Exact repetition of a range: find the line containing "At what coordinates should I click to accomplish: Select" and the line containing "Change the Sample Rate via its dropdown" in the material below, then repeat both and all lines between them, leaving pictures out.
════════════════
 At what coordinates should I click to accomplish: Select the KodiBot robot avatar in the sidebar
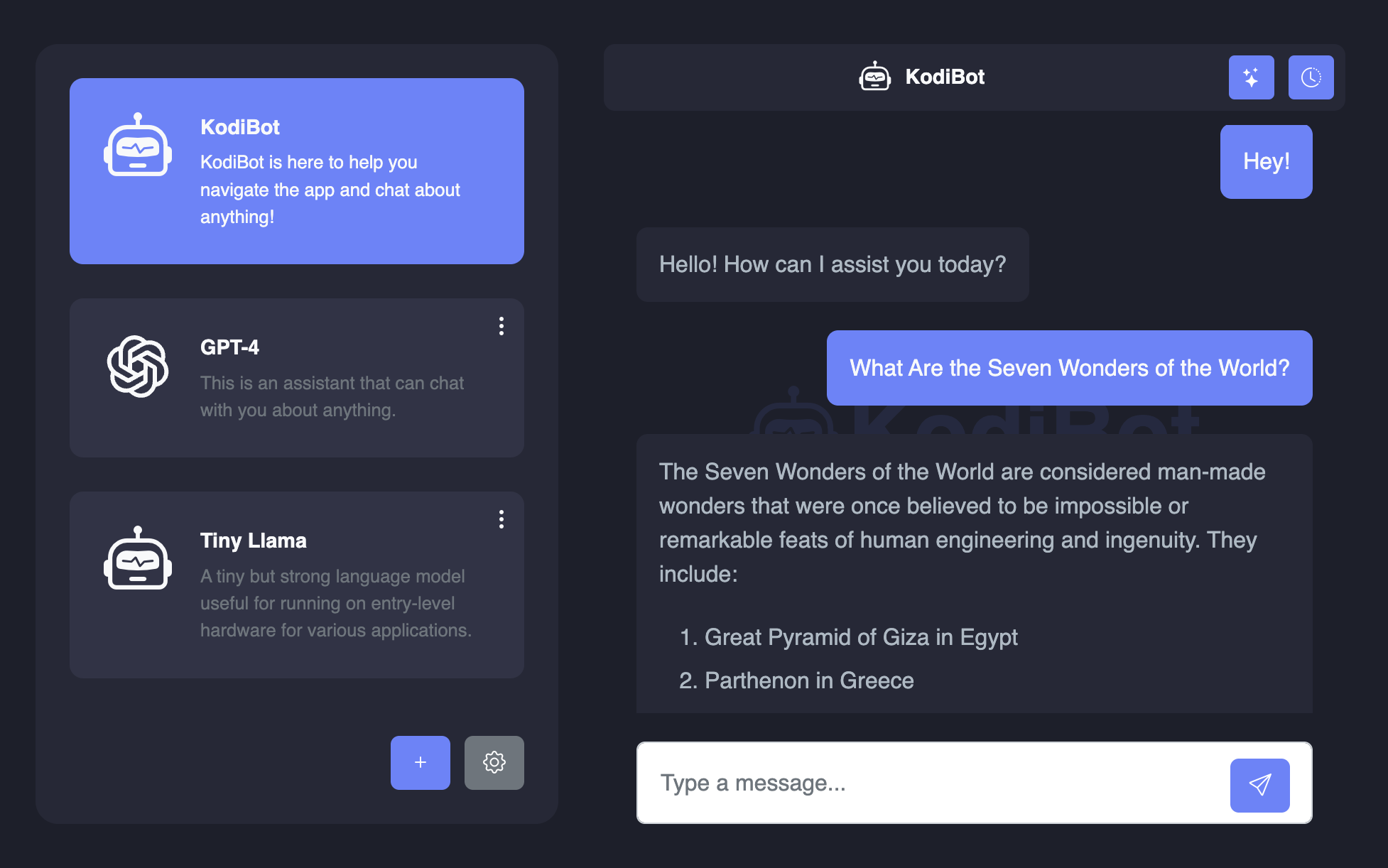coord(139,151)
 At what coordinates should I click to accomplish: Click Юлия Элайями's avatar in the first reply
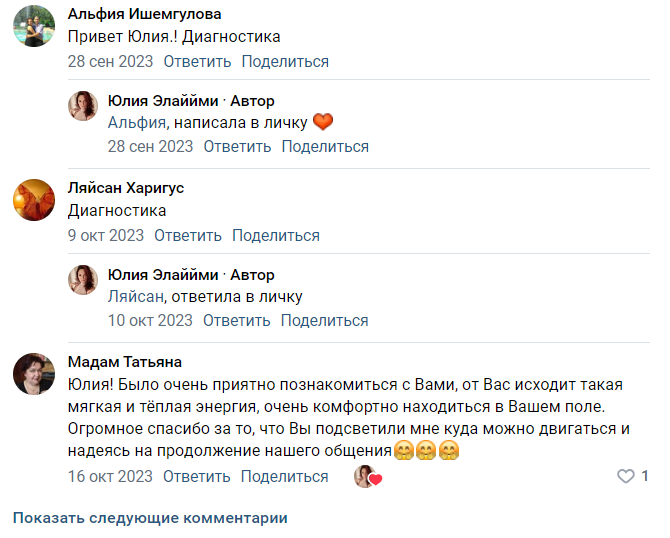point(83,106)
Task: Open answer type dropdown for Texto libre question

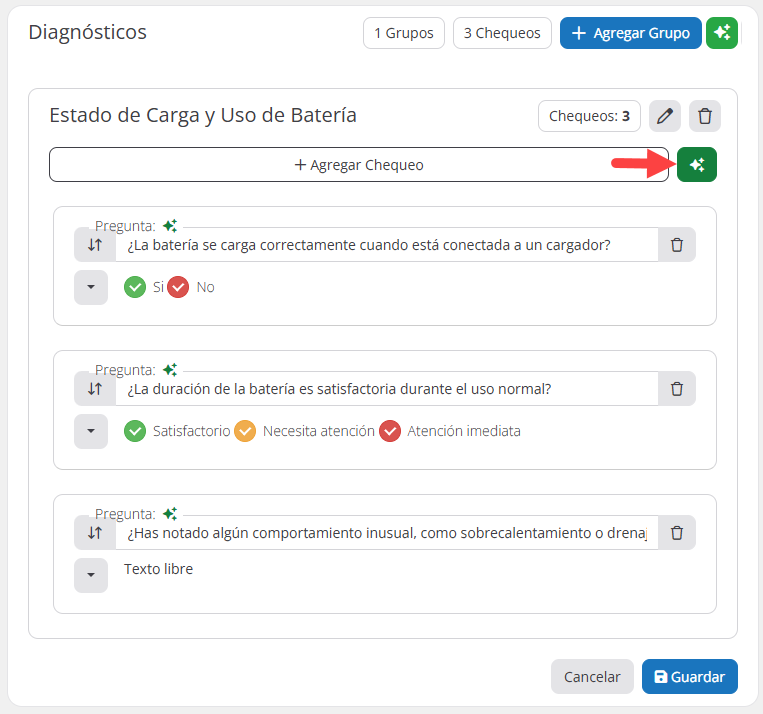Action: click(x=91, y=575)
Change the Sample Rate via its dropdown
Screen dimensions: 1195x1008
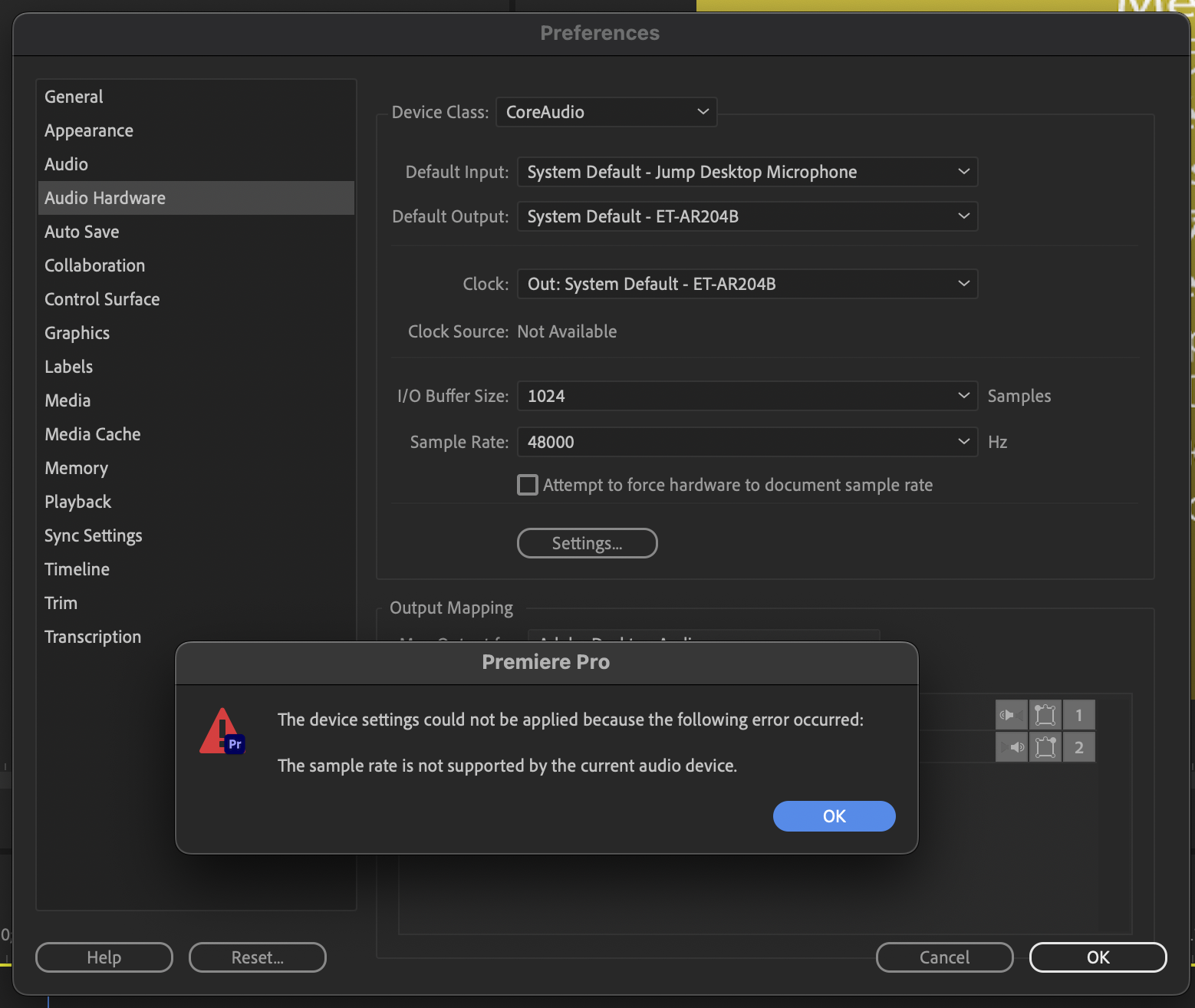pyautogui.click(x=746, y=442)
════════════════
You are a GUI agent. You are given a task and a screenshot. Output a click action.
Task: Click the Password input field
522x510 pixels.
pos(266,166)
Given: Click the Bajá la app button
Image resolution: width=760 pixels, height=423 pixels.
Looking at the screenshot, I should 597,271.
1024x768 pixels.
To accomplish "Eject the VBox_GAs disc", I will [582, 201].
════════════════
= Your response =
 At what coordinates should I click to accomplish: Select the KodiBot robot avatar in the sidebar
coord(139,151)
 At what coordinates should I click to accomplish: Click Юлия Элайями's avatar in the first reply
point(83,106)
Task: Open answer type dropdown for Texto libre question

Action: click(x=91, y=575)
Change the Sample Rate via its dropdown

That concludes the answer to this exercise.